So how did a guy from Oregon and a gal from Boston get to North Carolina? Well, Leah and I both completed graduate school as 2016 ended. We started applying to jobs right away, and Leah got one in Greensboro. That’s the story, simple as pie. But how did we actually get here, as in get here, you might ask? Well to answer that question, we drove a U-Haul. And specifically, I drove a U-Haul, though that isn’t to complain—it was a lot of fun. So it’s fair to say I was “along for the ride” in terms of the reason for the move, though not accurate for the literal move itself. In terms of the latter, I was the ride, of which I am quite proud.
After settling in NC Leah went to work and I started scouting out schools. Eventually I resumed being a high school English teacher, which was a nice change after working at the college level. But first, we had to get a U-Haul. We had to drive down to Greensboro from Washington DC, which is about five hours with no stops. We were staying with Leah’s mom at the time, and that was a lot of fun; I saw a many of the DC sights and attended a great writing conference. Once Leah’s job was secured we grabbed our clothes (not too many) and our things (a cabinet and two end-tables) and called up U-Haul, and that was an adventure in itself.
We had Leah’s car at the time, which was almost enough, but every single small and medium U-Haul vehicle in the DC area was seemingly taken. It didn’t matter who we talked to or what we looked at online; we had to get a full-sized rig. Our belongings didn’t even fill it a quarter up and Leah’s thirteen-year-old nephew wanted to throw a party in the back (and could have, since it was empty). When I drove it I felt like I was navigating a wheeled barge, and the thing was so heavy that I could see the gas tank indicator go down in real time. Would I do it again though? Well yes, because I like adventure. Next time, however, I would have that party in the back.
But to briefly return to renting that U-Haul. So U-Haul sort of has a business model like Redbox. There are very small pick-up and drop-off locations all throughout cities. When we checked out our U-Haul from a convenient store, the worker said there were plenty of smaller models available. Yet since we were already in the system we couldn’t change our order. By the way, at Redbox you can always change your selection at the kiosk, and online you can always see a kiosk’s true inventory. I don’t hate U-Haul, because after all they made our move feasible, but it is weird to me that Redbox is a better organized company.

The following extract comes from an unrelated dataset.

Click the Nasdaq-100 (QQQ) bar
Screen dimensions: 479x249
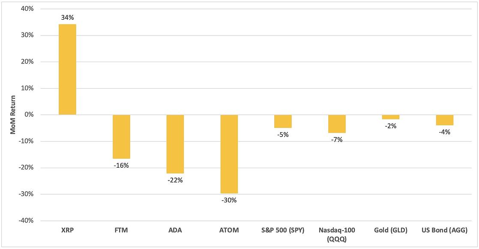coord(337,124)
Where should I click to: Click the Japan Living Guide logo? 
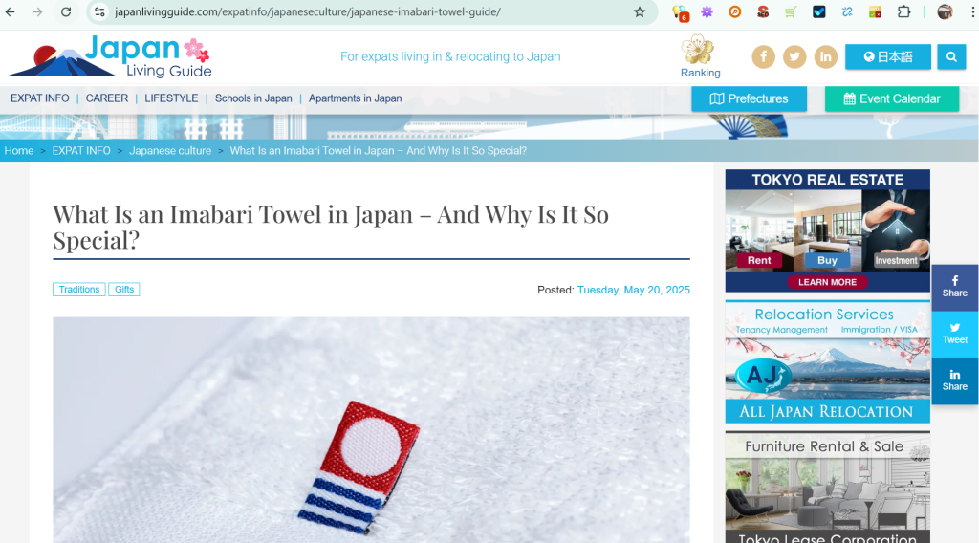[x=110, y=56]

Despite the problems, driving a U-Haul is engaging (even more than watching a DVD). I’ve driven a lot of farm machinery before, but never on a freeway—what a thrill. Leah would drive ahead of me, leading the way, and when we needed to shift lanes I’d put on my blinker. She’d “clear a path” and I’d follow behind and the system was a lot of fun. It rained for most of the drive down so conditions kept me on edge, but with wet and foggy windows no one could see me working on my will-you-marry-me speech. As I was thinking of what to say I kept tearing up and it was embarrassing, though that’s a story for a different post.